Wednesday, February 18, 2009

Am I what I eat - 2

Anyhow, I was walking for a short while, trying to make sense of my reaction. Why was it so over the top?? Well, first of all, Eileen saying that I'll get square eyes, is just her way of saying that it would give HER square eyes and a headache if she was to sit behind the laptop for a certain amount of hours each day. It doesn't mean that she thinks badly of me or that she's trying to make me feel bad. Nothing like that. That remark being made at the same time as I realized that it was going to happen this weekend, meeting the girls and Mickeys family and that it was going to be a big challenge, just made me stressed out and panicky and Eileen eating nuts and fruit as well, was like she was invading everything I would always lead myself to believe that was me, which is "I am what I eat". Therefore her taking nuts and fruit, that for so long I had convinced myself of being all I had in the world and one of the few foods that I could feel safe with and also made into the person I want to be, was what nearly sent me over the edge.

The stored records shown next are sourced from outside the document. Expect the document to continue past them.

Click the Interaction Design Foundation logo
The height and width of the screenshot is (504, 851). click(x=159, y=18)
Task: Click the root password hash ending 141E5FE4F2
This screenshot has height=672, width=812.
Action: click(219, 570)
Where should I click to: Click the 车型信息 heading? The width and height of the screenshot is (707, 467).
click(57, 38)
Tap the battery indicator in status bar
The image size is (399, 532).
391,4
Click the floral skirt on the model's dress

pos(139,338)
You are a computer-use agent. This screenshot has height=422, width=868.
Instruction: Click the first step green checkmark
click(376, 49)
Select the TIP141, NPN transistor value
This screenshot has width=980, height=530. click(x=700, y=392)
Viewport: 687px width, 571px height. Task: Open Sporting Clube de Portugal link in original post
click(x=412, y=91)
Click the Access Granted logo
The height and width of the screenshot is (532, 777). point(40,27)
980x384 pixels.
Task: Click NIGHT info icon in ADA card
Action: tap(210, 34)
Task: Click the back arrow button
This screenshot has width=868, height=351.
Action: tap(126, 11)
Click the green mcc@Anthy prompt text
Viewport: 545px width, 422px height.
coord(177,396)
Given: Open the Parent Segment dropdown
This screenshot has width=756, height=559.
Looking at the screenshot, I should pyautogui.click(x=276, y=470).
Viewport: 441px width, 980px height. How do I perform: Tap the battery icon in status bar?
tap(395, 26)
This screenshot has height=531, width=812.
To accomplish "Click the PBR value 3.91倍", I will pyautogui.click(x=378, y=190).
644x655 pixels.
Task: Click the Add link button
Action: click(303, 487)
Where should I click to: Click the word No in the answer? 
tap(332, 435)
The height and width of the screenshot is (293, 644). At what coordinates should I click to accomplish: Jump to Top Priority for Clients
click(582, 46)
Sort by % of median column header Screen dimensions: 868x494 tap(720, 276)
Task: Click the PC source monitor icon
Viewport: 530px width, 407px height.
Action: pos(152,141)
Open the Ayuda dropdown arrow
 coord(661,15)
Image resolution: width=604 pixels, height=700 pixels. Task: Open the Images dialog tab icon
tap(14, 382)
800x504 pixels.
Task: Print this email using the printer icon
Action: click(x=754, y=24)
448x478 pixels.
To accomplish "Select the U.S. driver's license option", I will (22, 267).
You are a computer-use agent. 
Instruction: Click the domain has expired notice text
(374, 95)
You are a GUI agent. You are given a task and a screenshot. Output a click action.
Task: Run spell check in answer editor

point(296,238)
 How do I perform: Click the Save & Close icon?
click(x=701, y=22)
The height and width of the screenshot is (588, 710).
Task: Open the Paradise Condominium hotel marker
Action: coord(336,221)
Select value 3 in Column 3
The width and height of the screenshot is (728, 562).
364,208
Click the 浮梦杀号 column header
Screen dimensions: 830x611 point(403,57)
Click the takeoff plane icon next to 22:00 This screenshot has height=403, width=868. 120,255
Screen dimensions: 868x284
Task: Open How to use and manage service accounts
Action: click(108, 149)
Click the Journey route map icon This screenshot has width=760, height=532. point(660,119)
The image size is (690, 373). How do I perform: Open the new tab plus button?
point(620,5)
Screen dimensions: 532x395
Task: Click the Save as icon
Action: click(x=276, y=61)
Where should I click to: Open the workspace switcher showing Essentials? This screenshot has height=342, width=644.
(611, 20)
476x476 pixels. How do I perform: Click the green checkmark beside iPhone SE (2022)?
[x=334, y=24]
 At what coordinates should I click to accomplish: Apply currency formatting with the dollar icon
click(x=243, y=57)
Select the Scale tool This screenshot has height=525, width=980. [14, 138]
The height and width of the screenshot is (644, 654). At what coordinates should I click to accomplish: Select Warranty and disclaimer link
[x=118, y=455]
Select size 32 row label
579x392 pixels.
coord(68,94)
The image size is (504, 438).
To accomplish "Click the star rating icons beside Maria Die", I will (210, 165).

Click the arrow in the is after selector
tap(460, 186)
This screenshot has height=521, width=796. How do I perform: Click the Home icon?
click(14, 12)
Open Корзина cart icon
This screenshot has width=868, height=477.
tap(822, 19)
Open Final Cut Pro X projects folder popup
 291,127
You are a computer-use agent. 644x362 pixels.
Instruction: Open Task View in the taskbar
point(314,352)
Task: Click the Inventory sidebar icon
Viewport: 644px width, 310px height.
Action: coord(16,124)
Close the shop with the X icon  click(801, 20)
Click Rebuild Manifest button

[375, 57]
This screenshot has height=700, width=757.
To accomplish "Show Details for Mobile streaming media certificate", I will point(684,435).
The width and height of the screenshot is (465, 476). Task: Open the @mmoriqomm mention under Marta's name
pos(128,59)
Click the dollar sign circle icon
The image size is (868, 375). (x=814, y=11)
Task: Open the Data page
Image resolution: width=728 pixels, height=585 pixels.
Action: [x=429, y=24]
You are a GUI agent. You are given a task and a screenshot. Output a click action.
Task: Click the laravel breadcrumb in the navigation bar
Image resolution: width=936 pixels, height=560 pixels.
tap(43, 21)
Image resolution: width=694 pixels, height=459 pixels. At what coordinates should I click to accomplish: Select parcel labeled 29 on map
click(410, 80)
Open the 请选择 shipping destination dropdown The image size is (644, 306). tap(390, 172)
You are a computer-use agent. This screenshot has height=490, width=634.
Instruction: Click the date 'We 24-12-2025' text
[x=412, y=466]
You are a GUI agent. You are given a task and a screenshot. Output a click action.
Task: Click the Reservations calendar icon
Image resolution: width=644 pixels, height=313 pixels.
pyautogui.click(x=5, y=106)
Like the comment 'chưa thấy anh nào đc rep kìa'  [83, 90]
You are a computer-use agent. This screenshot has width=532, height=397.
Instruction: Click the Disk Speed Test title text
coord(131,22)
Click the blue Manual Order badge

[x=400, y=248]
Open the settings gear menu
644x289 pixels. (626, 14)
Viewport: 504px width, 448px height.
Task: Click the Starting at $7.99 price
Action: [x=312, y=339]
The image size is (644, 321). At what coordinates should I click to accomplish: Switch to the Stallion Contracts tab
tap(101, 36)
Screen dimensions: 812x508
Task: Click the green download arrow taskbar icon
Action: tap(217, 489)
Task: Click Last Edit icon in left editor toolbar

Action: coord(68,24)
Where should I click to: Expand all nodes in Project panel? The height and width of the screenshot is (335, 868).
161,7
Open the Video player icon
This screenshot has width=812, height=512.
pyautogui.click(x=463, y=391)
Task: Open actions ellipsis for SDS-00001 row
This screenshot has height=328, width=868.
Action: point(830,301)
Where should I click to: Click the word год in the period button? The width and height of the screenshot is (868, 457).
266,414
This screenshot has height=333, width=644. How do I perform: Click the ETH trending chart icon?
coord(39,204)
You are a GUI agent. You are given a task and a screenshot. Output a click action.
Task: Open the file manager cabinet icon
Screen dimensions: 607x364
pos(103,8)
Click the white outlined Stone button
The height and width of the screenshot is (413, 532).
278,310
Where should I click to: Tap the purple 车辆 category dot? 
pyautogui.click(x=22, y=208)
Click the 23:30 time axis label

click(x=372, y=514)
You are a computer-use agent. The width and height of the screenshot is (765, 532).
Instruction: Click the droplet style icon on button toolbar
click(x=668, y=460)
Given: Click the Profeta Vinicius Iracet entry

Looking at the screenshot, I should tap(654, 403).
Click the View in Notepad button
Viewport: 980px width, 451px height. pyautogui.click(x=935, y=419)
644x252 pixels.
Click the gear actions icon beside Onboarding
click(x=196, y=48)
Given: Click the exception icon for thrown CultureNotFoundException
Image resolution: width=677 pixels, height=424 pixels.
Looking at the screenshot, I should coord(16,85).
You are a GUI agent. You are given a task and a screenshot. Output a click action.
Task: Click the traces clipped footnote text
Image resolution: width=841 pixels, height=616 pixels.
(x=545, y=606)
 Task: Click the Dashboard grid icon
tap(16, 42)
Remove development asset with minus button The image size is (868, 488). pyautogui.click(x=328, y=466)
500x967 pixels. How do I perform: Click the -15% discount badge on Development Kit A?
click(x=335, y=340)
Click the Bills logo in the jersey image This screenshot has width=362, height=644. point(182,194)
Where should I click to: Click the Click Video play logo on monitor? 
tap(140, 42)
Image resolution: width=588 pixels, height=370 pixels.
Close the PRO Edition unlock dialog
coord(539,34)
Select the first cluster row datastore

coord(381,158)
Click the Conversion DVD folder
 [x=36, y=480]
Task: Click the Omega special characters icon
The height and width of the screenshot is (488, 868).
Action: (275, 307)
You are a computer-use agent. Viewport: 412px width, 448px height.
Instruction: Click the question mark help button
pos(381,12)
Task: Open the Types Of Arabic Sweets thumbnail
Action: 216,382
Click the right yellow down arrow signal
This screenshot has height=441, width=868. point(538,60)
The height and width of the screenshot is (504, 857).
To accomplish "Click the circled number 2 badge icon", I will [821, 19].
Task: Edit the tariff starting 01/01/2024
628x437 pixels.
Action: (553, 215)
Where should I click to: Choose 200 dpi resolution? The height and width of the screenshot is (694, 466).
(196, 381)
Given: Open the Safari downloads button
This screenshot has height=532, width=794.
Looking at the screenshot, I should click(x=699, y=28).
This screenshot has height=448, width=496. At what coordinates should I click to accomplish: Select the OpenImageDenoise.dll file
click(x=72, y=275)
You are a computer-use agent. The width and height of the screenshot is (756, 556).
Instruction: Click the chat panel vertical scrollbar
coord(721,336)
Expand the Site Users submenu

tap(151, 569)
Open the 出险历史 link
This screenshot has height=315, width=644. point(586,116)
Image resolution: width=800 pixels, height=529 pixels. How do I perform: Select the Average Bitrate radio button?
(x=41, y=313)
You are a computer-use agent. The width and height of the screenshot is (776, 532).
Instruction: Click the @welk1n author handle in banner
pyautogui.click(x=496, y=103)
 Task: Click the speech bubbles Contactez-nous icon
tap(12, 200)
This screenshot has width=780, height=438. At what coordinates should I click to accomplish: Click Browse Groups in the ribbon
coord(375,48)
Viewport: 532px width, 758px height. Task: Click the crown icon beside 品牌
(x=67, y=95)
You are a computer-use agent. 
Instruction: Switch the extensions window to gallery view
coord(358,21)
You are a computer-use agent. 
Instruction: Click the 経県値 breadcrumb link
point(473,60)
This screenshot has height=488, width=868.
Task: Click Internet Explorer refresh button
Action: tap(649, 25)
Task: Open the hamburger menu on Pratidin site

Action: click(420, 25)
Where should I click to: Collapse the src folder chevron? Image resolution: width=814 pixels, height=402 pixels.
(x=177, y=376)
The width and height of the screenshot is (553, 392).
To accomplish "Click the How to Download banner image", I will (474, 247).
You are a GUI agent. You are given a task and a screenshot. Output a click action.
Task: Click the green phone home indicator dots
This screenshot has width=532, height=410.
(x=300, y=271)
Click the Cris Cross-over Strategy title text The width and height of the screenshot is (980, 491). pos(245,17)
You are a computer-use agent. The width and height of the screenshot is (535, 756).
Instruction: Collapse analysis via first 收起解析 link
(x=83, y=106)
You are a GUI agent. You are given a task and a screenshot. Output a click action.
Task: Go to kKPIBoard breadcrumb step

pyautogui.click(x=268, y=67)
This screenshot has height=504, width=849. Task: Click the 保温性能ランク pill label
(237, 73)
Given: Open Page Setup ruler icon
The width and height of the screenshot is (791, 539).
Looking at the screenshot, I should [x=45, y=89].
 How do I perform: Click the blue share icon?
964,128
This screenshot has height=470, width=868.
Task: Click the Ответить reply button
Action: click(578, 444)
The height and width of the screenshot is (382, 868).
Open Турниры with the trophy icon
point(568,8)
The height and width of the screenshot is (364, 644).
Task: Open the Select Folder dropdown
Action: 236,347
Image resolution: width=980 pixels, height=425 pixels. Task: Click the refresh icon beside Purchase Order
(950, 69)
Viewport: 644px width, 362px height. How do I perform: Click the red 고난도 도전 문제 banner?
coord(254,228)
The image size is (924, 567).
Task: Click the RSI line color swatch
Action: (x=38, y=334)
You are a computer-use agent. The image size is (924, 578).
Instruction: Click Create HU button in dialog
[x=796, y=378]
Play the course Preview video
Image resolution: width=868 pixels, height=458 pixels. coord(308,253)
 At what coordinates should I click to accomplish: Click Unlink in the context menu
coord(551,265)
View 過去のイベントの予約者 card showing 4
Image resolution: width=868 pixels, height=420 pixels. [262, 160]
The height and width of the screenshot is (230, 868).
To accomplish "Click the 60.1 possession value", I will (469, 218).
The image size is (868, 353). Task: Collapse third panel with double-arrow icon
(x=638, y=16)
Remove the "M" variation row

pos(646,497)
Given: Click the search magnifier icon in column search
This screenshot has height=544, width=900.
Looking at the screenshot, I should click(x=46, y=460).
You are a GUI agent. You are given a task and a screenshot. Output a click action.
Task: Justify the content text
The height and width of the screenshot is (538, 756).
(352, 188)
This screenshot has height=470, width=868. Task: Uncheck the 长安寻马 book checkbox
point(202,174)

This statement "You are what you eat", used to be my core-belief. I was watching a programme last week about people in rehab and they said that in order to change your behaviour, you need to change your core beliefs. What did they mean by core-beliefs? Well, they are certain opinions you believe so strongly in that they rule your life. Mine used to be that I'm worthless, non-deserving, a burden, fat and a waste of space. Things that I had convinced myself so often of. If I didn't convince myself of this, then I'd be failing. Another core-belief that I had, and that drove me to eat as little as possible.. was "you are what you eat". It became a mantra to me. Everyday over and over again, I'd be telling myself this. And the more strongly I believed in this, the less I would eat. With every bite I took, of whatever food it was, that was what I would class myself as being. It would keep me away from fatty foods, chocolate bars, sweets and crisps. And eating nuts and fruit and yogurt, made me into this person that I wanted to be.. If I am what I eat, then eating healthy makes me healthy. And it was MY own personal thing. MY OWN WAY. So seeing or hearing about others also being healthy (like is was being this morning) doesn't make me feel unique anymore.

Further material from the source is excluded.